Working in tandem with Tri-I TDI and Bridge Medicines is the Office of BioPharma Alliances and Research Collaborations, led by managing director Larry Schlossman. The office is dedicated to fostering business development and translational research alliances for Weill Cornell Medicine’s investigators. For projects that aren’t quite ready for industry alliances or the Tri-I TDI, the office’s Daedalus Fund for Innovation provides, on a competitive basis utilizing stringent investment-grade criteria, translational funding of $100,000 or $300,000 over a period of one or two years, respectively, to Weill Cornell Medicine investigators. This funding is intended to help them advance select projects to become more attractive to industry as candidates for licensing and business development. The office also manages the BioVenture eLab, launched in 2017, which provides educational resources to interested students, trainees and faculty to help them develop entrepreneurial skills, provide potential career alternatives and create their own start-up companies, thereby helping to seed the next generation of leaders in the life-science industries.

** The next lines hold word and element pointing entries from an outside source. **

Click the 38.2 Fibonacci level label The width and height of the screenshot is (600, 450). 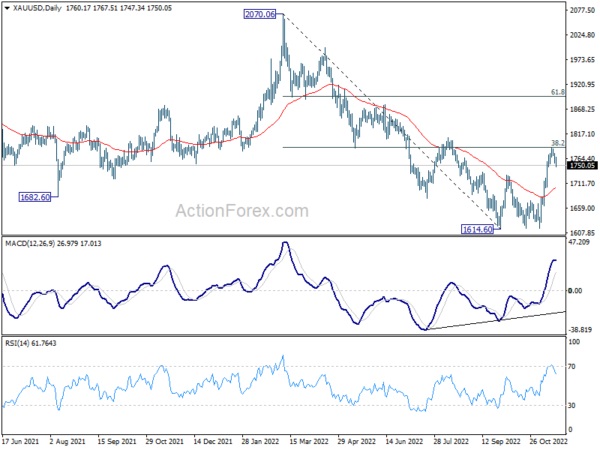tap(558, 143)
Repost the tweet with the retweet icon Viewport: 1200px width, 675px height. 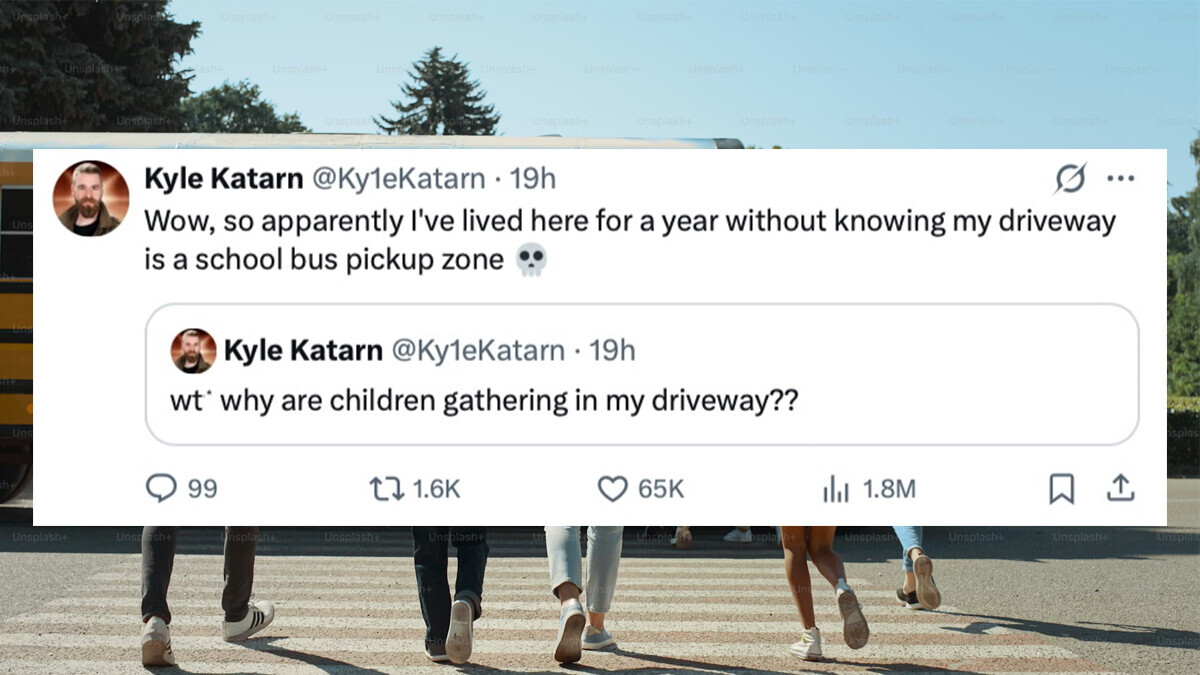383,488
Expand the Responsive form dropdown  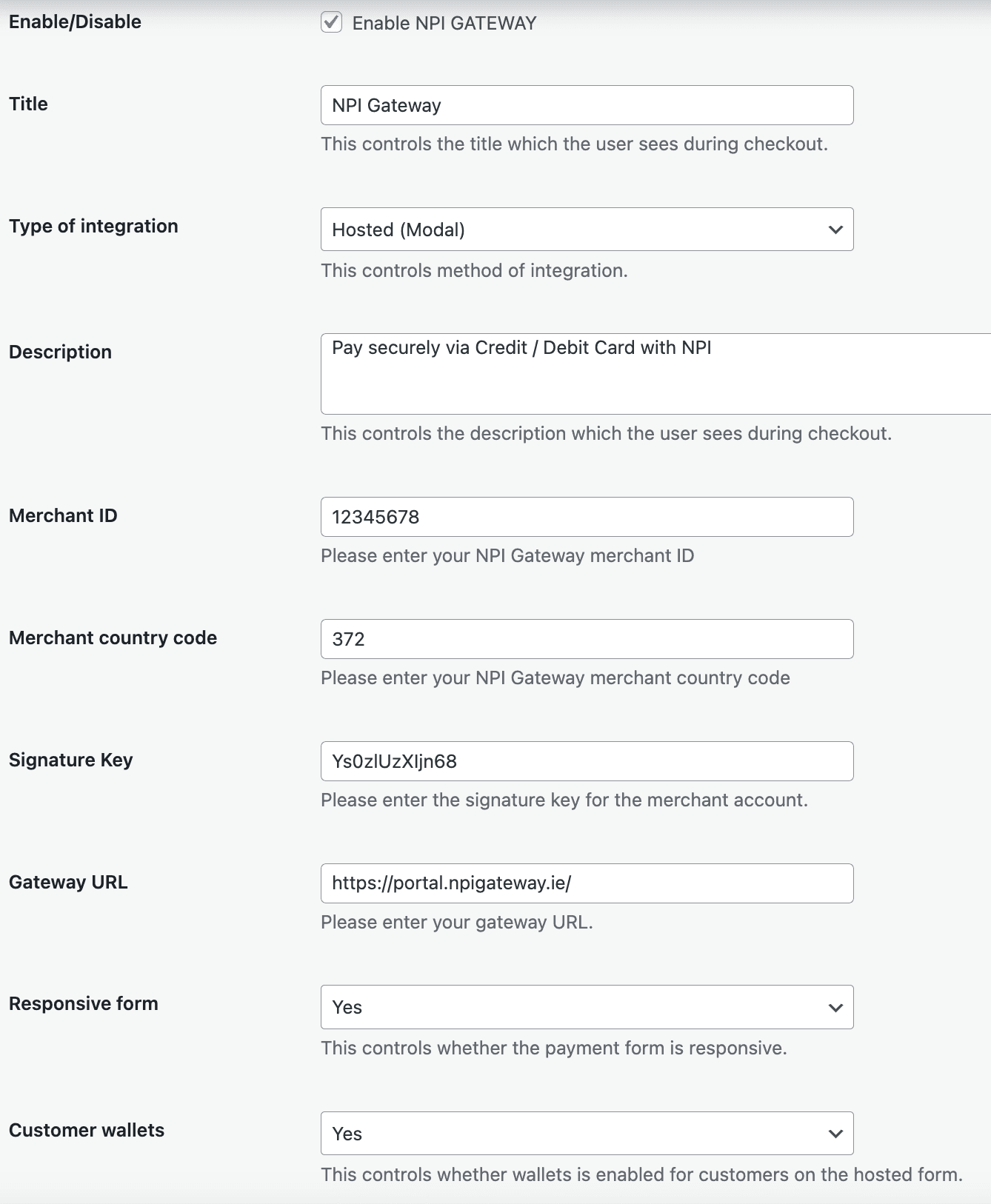tap(587, 1007)
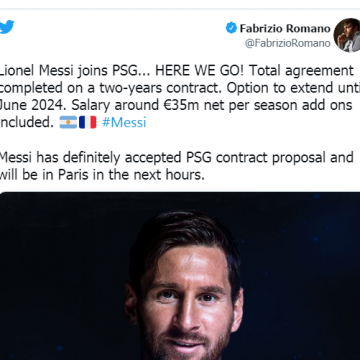The width and height of the screenshot is (360, 360).
Task: Click the "HERE WE GO!" text
Action: point(200,71)
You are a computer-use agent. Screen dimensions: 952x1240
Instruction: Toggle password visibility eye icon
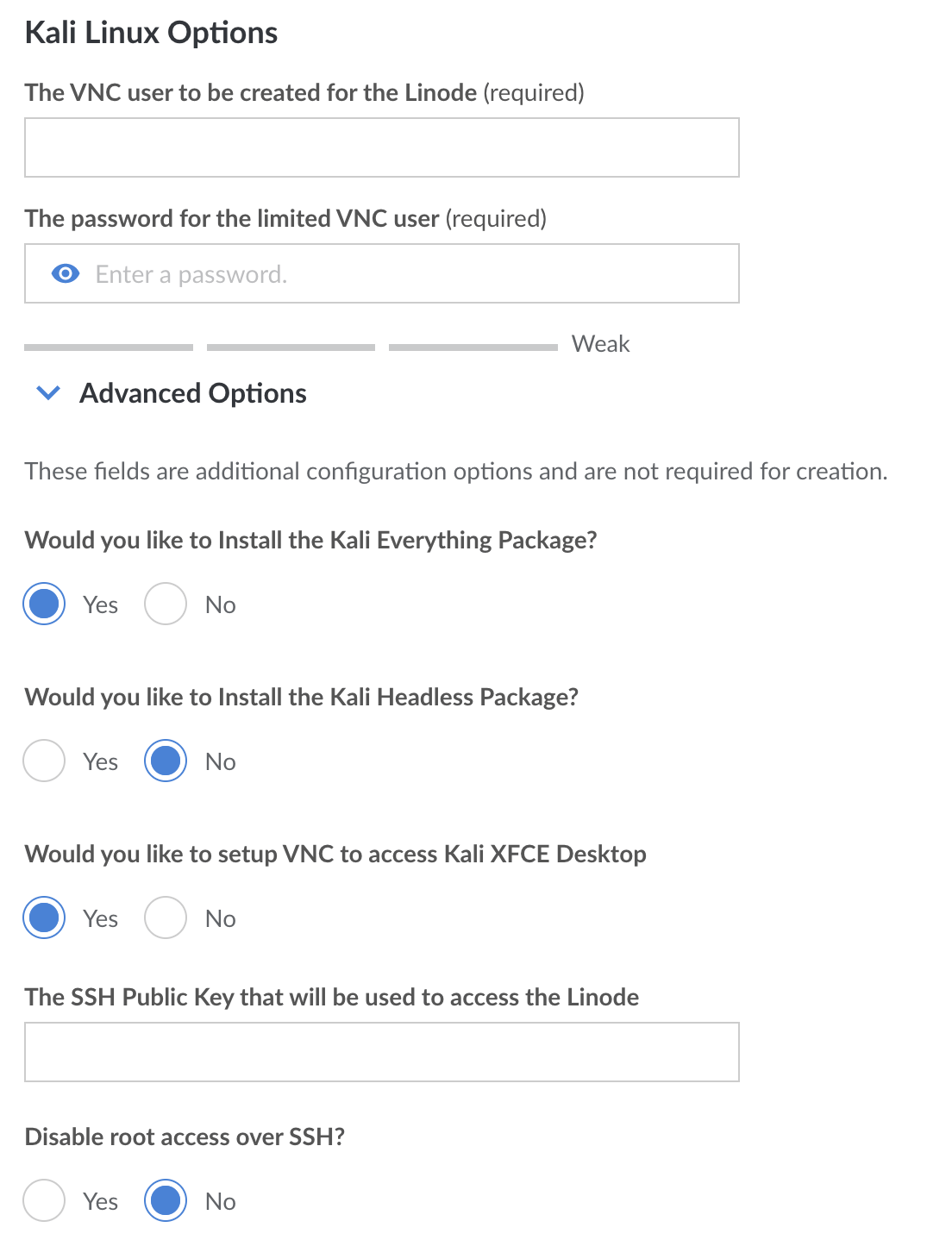pos(66,274)
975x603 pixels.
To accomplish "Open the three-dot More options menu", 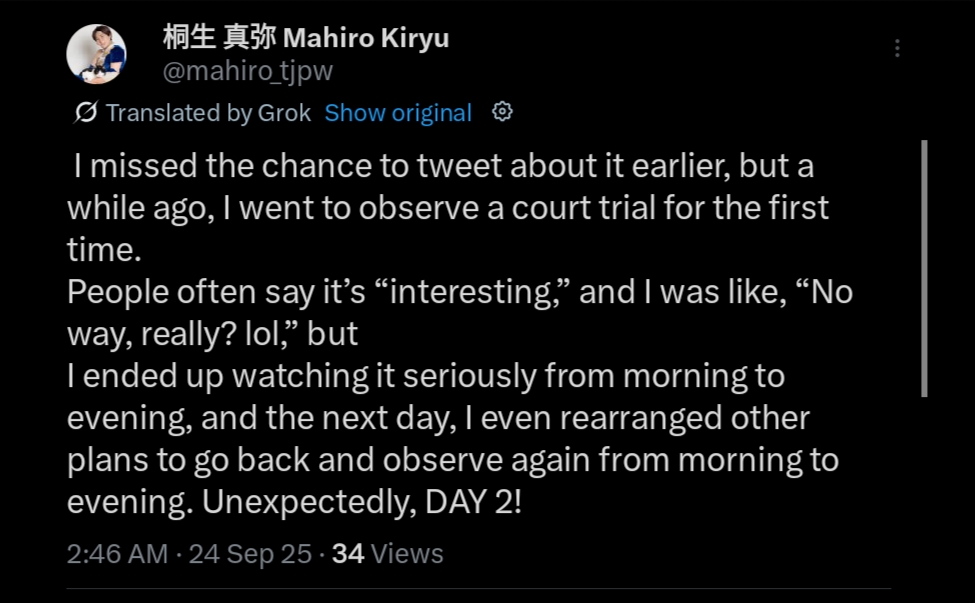I will tap(897, 48).
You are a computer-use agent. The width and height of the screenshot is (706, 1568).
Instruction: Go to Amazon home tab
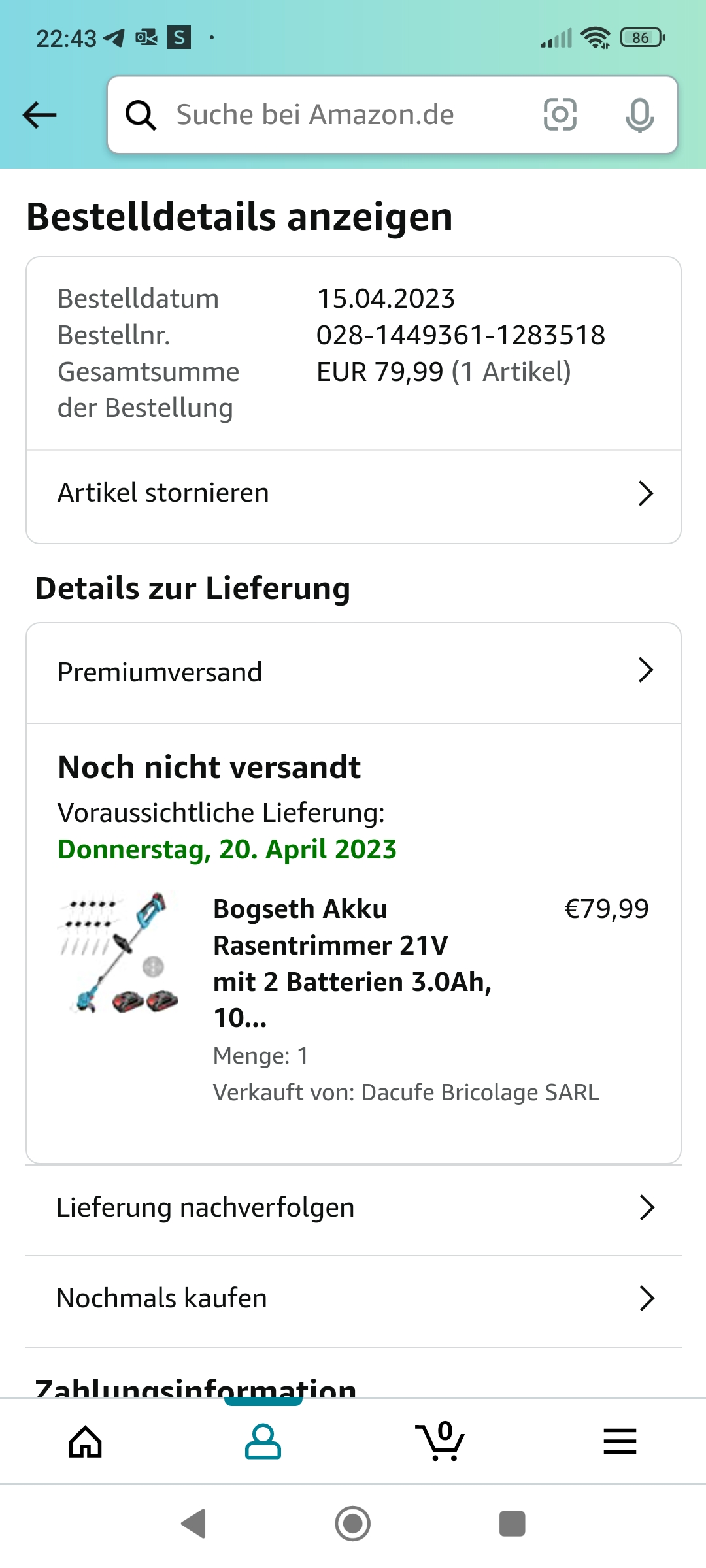coord(86,1441)
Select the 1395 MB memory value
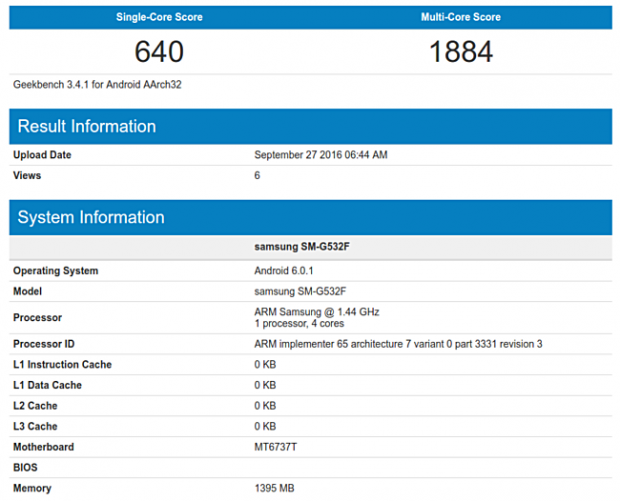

To help investigators commercialize their science and protect their inventions, the Weill Cornell Medicine office of Cornell University’s Center for Technology Licensing (CTL), directed by Dr. Brian Kelly, provides services to the inventors for intellectual property protection.
At the symposium, Dr. Dan Landau, an assistant professor of medicine and of physiology and biophysics at Weill Cornell Medicine and a core faculty member of the New York Genome Center, highlighted his research discoveries that have advanced through collaborations established by the Office of BioPharma Alliances. His most recent project uses state-of-the-art machine learning applied to DNA sequencing technologies to monitor the evolution of tumor cells in real time, which will allow oncologists to determine how well a patient’s treatment is progressing and to make informed therapeutic adjustments.
“The resources available through the Office of BioPharma Alliances enable us to engage and initiate discussions with venture capital groups to help bring this transformative technology to the bedside as fast as possible,” said Dr. Landau, who is a member of the Sandra and Edward Meyer Cancer Center at Weill Cornell Medicine.
For researchers who are more experienced in the lab or at the patient’s bedside than navigating the process of commercializing a new drug, Weill Cornell Medicine’s entrepreneurship ecosystem is crucial in facilitating the necessary next steps for advancing a new treatment from a promising, initial concept.
“Drug discovery really benefits from academic–industry partnerships as larger companies step away from anti-infectives in general and especially for diseases such as malaria,” Dr. Kirkman said. “It's up to academic researchers to step up and provide compounds to take to the pipeline."